- TEXT -
Archive for March, 2009

I couldn’t sleep last night.  My body was tired but the brain wouldn’t let go.  This has happened before, and it has happened after I have had meals with curry powder in them, and I’m half wondering if I should follow up that with some research in the hopes of developing a safe alternative to caffeine.

So I got out of bed and went to the computer.  I know I should probably be reading more right now, but my brain started turning over some stories in my mind.  Like churning the compost heap, I was hoping to find some nice fertile mulch among the buzz in my brain.  I opened up a short story I’ve been tinkering with and gave it another look-see.

The last time I pulled this story out I had decided there were elements that were just too extraneous to keep.  This was the lingering result of a previous edit where the story needed to be condensed for a workshop submission.  I thought the story was pretty tight before those initial cuts, but after pulling out six pages (of a 25 page story) I was sure it was as lean as it could be.  Then it got workshopped and those holes where I pulled things out were frayed around the edges and showed even more areas that could be cut.  I’ve been sitting on those holes for a long time and finally decided it was time to mend them.

- RECORDS SUPPLIED -
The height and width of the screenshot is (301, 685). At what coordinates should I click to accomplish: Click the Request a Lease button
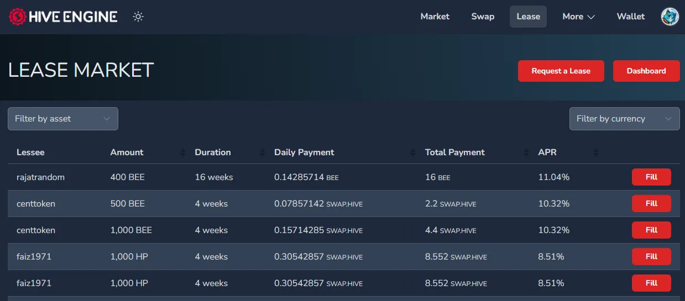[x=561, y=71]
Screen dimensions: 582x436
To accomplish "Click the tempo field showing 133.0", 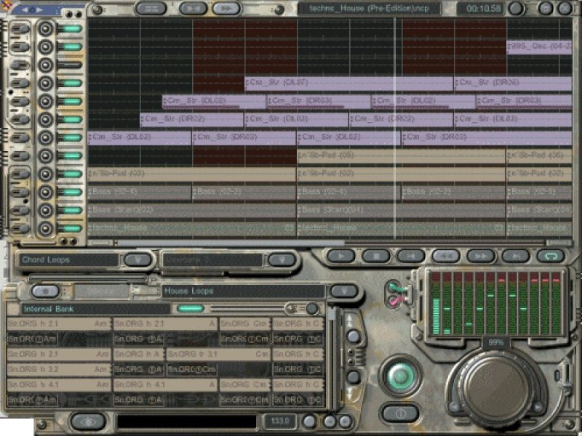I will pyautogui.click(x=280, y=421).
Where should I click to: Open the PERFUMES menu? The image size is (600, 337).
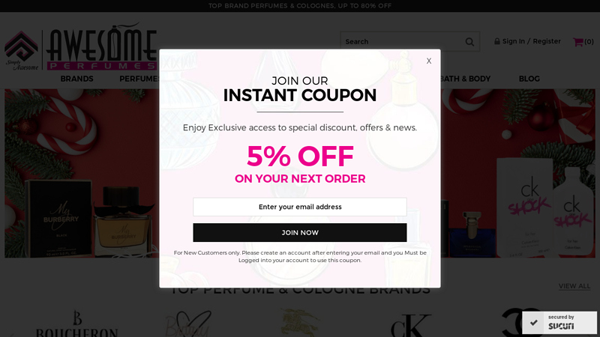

- WHAT IS NEEDED -
Continue the blog post about a sleepless night spent revising a short story, starting after its last sentence.

- OUTPUT FOR THIS TASK -
Some more of this was cut, a few sentences to bridge sections were added to that.  Chunks of backstory were reluctantly removed because they didn’t add anything.  Cleaned up some character motivation, rounded out some secondary characters and their actions…

What’s ironic, for a story titled “The Erosion Project,” is the more I take out, the longer it gets.  It’s like a mudslide following a soaking storm where the amount of displaced earth somehow is greater than the hillside it originated from.  In the wee small hours, with wonky synapses quietly imploding like dud fireworks, I had to admit that this story was looking more and more like a novel with each cut.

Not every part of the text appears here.